In November 2006, the voters of Oregon enacted Measure 47, which established the nation’s most strict system of limits on political campaign contributions and expenditures. It also requires every political advertisement funded by "independent expenditures" to fully disclose the names, businesses, and amount contributed by each of its 5 largest donors, right in the ad itself.
The people were forced to act, because the Oregon Legislature has never enacted limits on political contributions. The Secretary of State and Attorney General of Oregon have refused to enforce Measure 47, even though no court has ruled any part of Measure 47 to be unconstitutional. The Chief Petitioners have sued the Secretary of State and Attorney General to compel them to implement and enforce Measure 47, and that case is now before the Oregon Supreme Court, where oral argument was heard on January 9, 2012. The Court will probably make a decision within a few months.

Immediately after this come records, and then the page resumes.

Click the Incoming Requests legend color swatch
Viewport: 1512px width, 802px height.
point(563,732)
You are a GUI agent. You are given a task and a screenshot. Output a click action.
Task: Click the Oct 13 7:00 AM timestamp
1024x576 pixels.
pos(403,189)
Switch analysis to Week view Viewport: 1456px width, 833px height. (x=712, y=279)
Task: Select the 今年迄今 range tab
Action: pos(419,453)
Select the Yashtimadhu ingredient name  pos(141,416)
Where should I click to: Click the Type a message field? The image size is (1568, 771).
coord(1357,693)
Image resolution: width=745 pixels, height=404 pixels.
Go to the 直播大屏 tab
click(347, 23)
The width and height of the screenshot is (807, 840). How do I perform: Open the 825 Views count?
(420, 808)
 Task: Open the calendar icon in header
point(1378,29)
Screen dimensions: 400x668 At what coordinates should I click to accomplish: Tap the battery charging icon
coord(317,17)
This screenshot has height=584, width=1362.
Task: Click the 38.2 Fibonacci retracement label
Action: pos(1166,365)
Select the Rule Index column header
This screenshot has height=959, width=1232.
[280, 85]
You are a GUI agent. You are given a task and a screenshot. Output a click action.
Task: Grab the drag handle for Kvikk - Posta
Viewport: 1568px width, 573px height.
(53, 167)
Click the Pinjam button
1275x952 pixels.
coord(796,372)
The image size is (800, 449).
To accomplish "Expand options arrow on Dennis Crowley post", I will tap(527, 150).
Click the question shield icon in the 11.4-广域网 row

Due to their refusal to implement Measure 47, campaign spending in Oregon continues to skyrocket. Total spending on campaigns for state and local offices in Oregon increased from $4.2 million in 1998 to $57 million in 2010. Candidates for Governor in 2010 alone raised and spent over $20 million. Winning a contested race for the Oregon Legislature now typically costs over $700,000, sometimes more. THE OREGONIAN reports that spending on state legislative races in Oregon is higher per capita than in any other state, except New Jersey. The Secretary of State and Attorney General should implement and enforce the restrictions on political campaign contributions and expenditures enacted by the people of Oregon in Measure 47.